▸ **WHAT TO WORK ON**
An exact copy of all the lines below is required, with every image left out.

Items from a dataset:
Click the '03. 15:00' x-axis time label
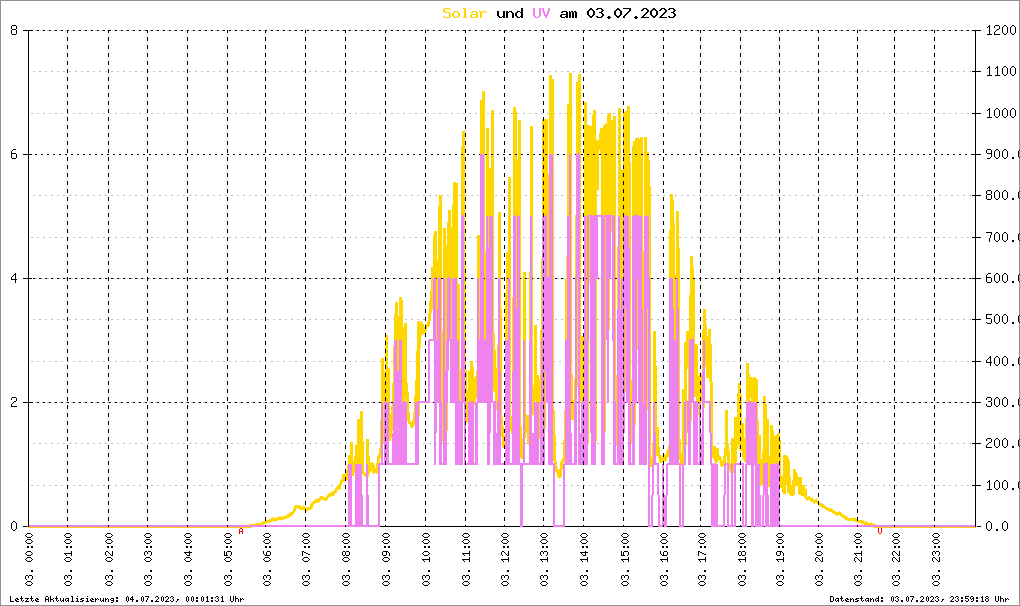The image size is (1020, 606). (624, 563)
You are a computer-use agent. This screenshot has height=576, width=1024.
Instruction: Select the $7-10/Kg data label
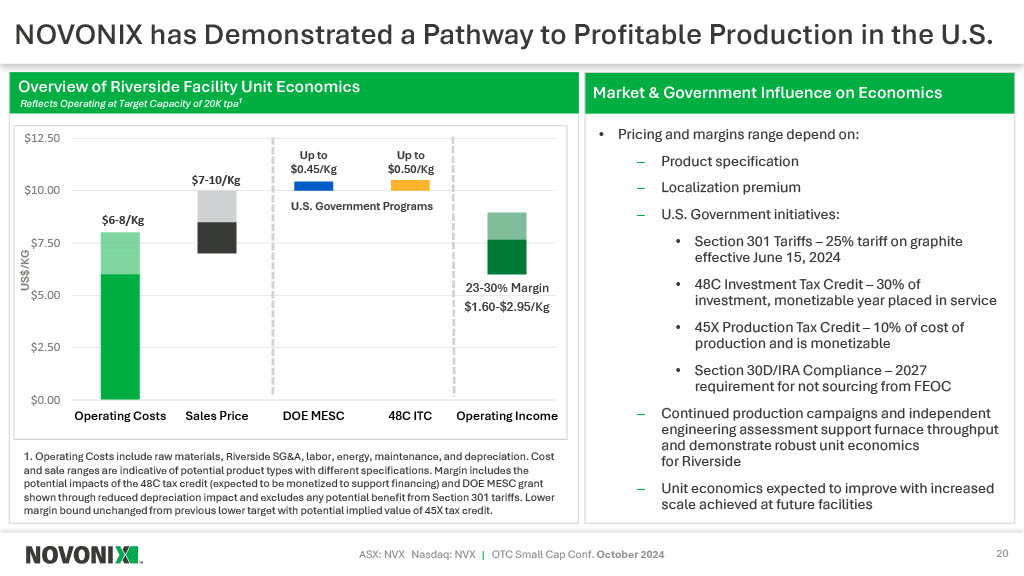(x=216, y=180)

▸ **TASK SOLUTION**
Click the '03. 15:00' x-axis time label
The image size is (1020, 606). (624, 563)
You are a computer-use agent. This screenshot has height=576, width=1024.
Instruction: Select the $7-10/Kg data label
(x=216, y=180)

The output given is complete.